Yesterday, we said our final goodbyes to the 22-day journeyers, and this is the first day without them on the trip. I already miss them very much, but luckily we are still connecting through social platforms. We started the day by getting back on the bus to meet with 5 speakers from the Illinois Prison Project, an organization started by incarcerated people that pushes for prison reform and the end of the “one-sided narrative.” Renaldo Hudson, the education director at IPP, survived 13 years on death row and 37 years of incarceration. We talked about issues such as racial disparity, juvenile justice, the death penalty, the elderly in prison, community policing, and the adversarial nature of the prison system. We also discussed the history of the politics regarding the prison system, including the “war on crime” as well as the Three-Strikes and Truth-in-sentencing laws.
After that, we went to the revival food hall for lunch. Next, we walked to Grant Park and saw the John A. Logan monument. In the park, we talked about the disaster of the 1968 Democratic Convention as well as the Vietnam War and the response from the counterculture after soldiers returned. We also discussed the assassination of Robert Kennedy, the Yippie party, the Chicago 7 (8), the SDS, and the Black Panthers. Lastly, we read “The Times Are A’ Changin’” by Bob Dylan and related it to the idea of the generation gap.
We then visited the Chicago Art Institute, which contains many paintings, sculptures, miniatures, photographs, and other works of art. I saw European, American, Korean, Chinese, Japanese, and Egyptian art. Overall, it is a really beautiful collection of pieces and I plan to revisit it if I ever come back to Chicago.

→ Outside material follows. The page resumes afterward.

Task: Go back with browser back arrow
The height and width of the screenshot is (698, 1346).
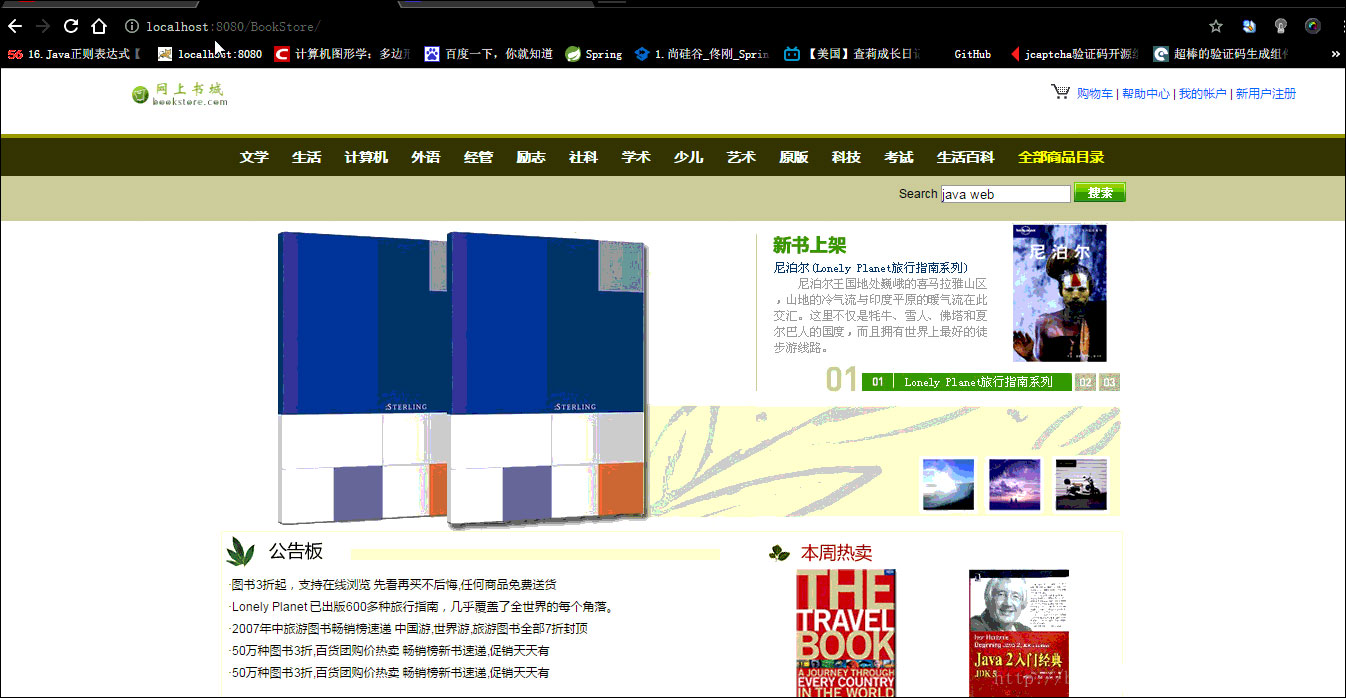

Next, we went to a bay of Lake Michigan, and hung out around the area. It is a very good place to relax! After that, we had dinner at either Chipotle or Shake Shack. Finally, we went to the Second City to listen to improv comedy. The Second City is known as the first ongoing improvisational theatre troupe, and it hosted many famous comedians. Chicago is a very nice city, and I’m glad that we were able to explore it together.